The lord of the death wears a res mask crowned with five skulls and with two long hanging bannera dangling from the ears. Black demon wears a terrifying black mask along with a black suit, with wild black hair and string of bells that cross his chest. The sounds frighten sinful persons when be moves during the fast paced and aggressive dance he performs. The white god wears a peaceful white facemask clean clothes, and carries crystal beads in his hand.
Twenty-four dancers wear knee-length yellow silks with ornate patterns and each dancer has their own different mask. The dance master wears the red Ox-headed mask and represents the emanation of Manjushri, the embodiment of wisdom. He plays a very crucial role, serving as the main mediator between the Lord of Death and other deities. He is the first dancer who enters the compound. There are three additional attendant dancers—the Monkey-headed, Snake-headed, and Hog- headed —who play an important role in the search for the sinful and virtuous man. The Monkey-headed dancer carries the scale to weigh the white and black pebbles that represent the good and evil deeds done by the deceased.

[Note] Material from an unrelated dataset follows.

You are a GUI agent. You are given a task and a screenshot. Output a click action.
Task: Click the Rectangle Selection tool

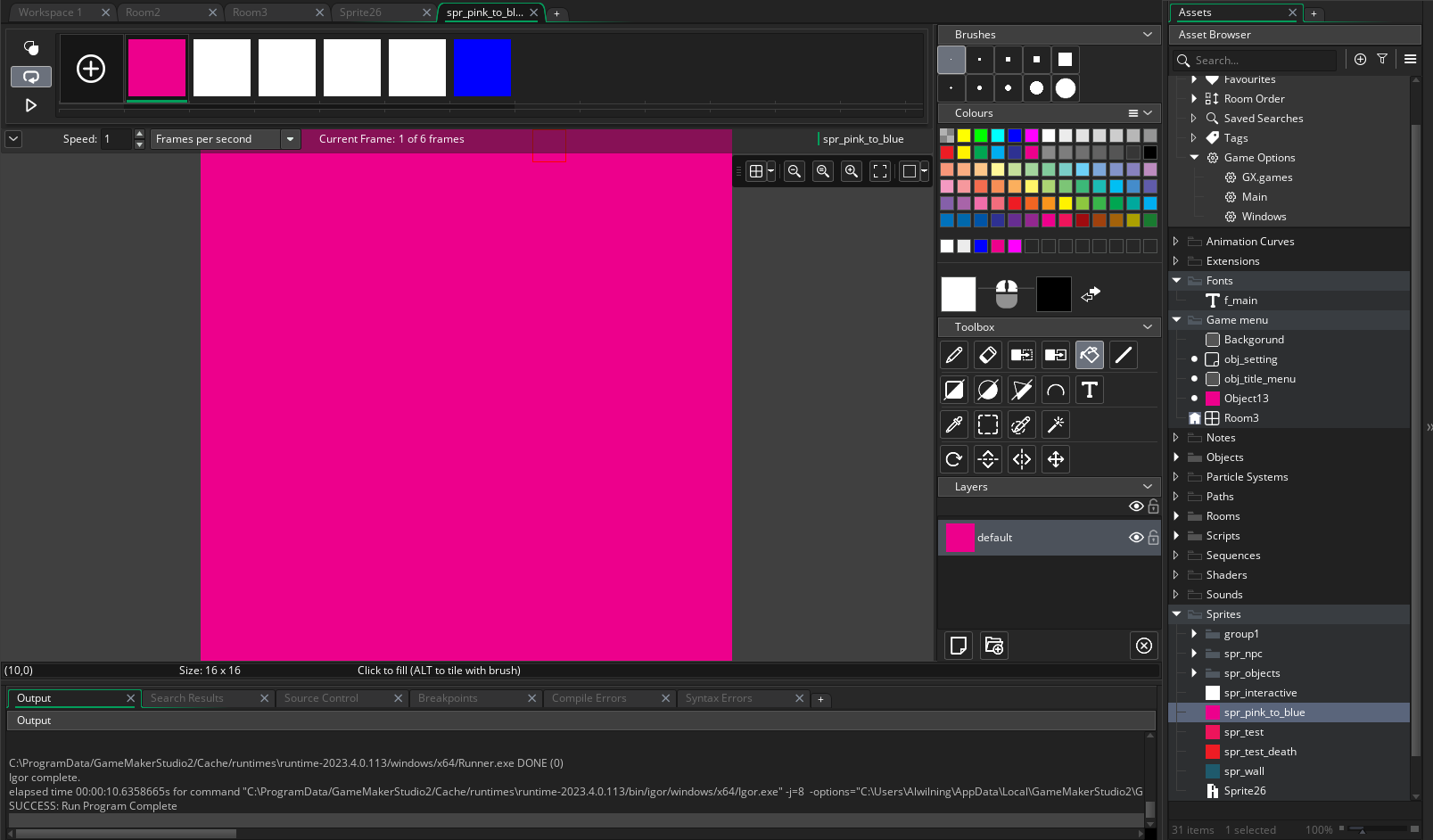click(987, 424)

The Snake-headed dancer carries a mirror to reflect the karma of deceased, and the Hog-headed dancer carries a counting board to keep the tally that will determine the dead person's fate. There are also two human characters. One is a sinful man wearing black clothes and a black mask, while the other, the virtuous man, has a white mask and white costume. The sinful man is called Nyelbum and virtuous man Khimdag Pelkid. It is said that Nyelbum belongs to a low level family, having an evil mind and many children in his lifetime, whereas Khimdag Pelkid is pious man that comes from a noble family.

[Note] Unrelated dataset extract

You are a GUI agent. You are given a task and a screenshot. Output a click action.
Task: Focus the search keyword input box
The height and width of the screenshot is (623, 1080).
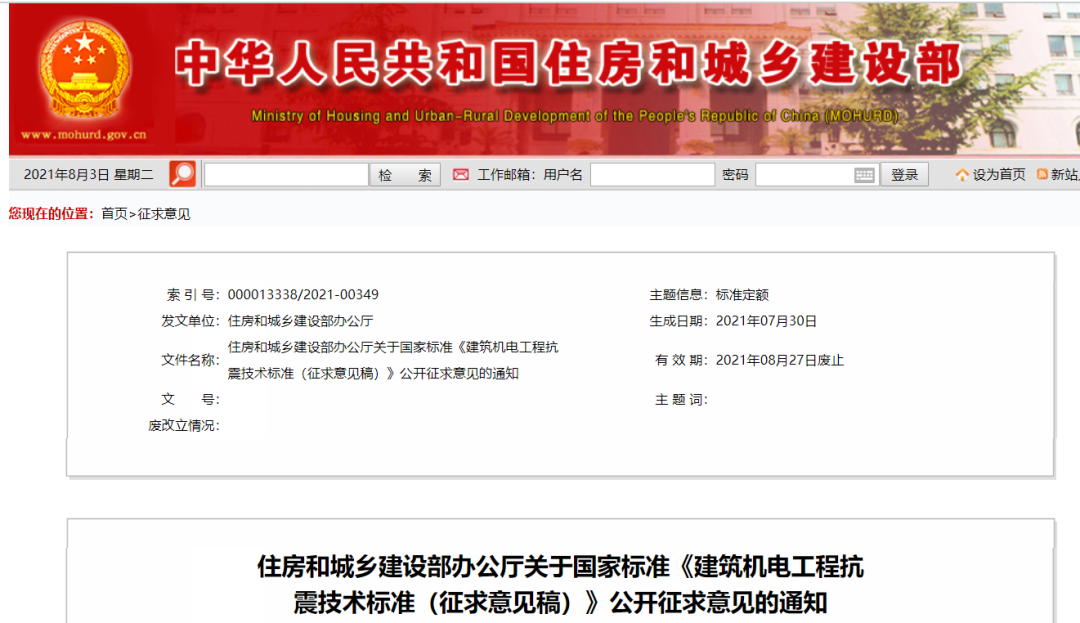coord(286,175)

The afterlife is presented much like a court proceeding, beginning from the opening of the case to the final verdict. Viewers watch the process of judgment played out before the Lord of Death. First, the sinful man
is brought forth to be judged. During this procedure, the Ox-headed dancer reports to the Lord of Death about the sinful man and his deeds during life.

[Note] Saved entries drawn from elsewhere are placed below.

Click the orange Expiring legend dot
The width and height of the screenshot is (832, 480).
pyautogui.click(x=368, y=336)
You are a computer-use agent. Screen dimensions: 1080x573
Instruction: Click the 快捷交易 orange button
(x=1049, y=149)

Following a thorough examination, he is sent to the lower realm represented by a strip of black cloth. Before he is sent to the lower realm, the Lord of Death reminds him that it is because of his own negative karma that he is being sent to the lower realm, where his negative karma can be purified after suffering as retribution for his acts. Much like a criminal he is free after his term is over. As the virtuous man is judged and found to have undertaken acts of positive karma, following his judgment, he is sent to the pure land with goddesses, carrying a white strip of cloth.
In this dance scene, twenty-four different animal-headed masks are employed: the Ox- headed (Raksha lango), hog, garuda, lion, Raven, bear, hind, hound, elephant, lake ox, domestic ox, yeti, gorila, goat, sheep, deer, hoopoe, dragon, crocodile, bat, red garuda, monkey, snake, and stag. They are arranged as in the photo.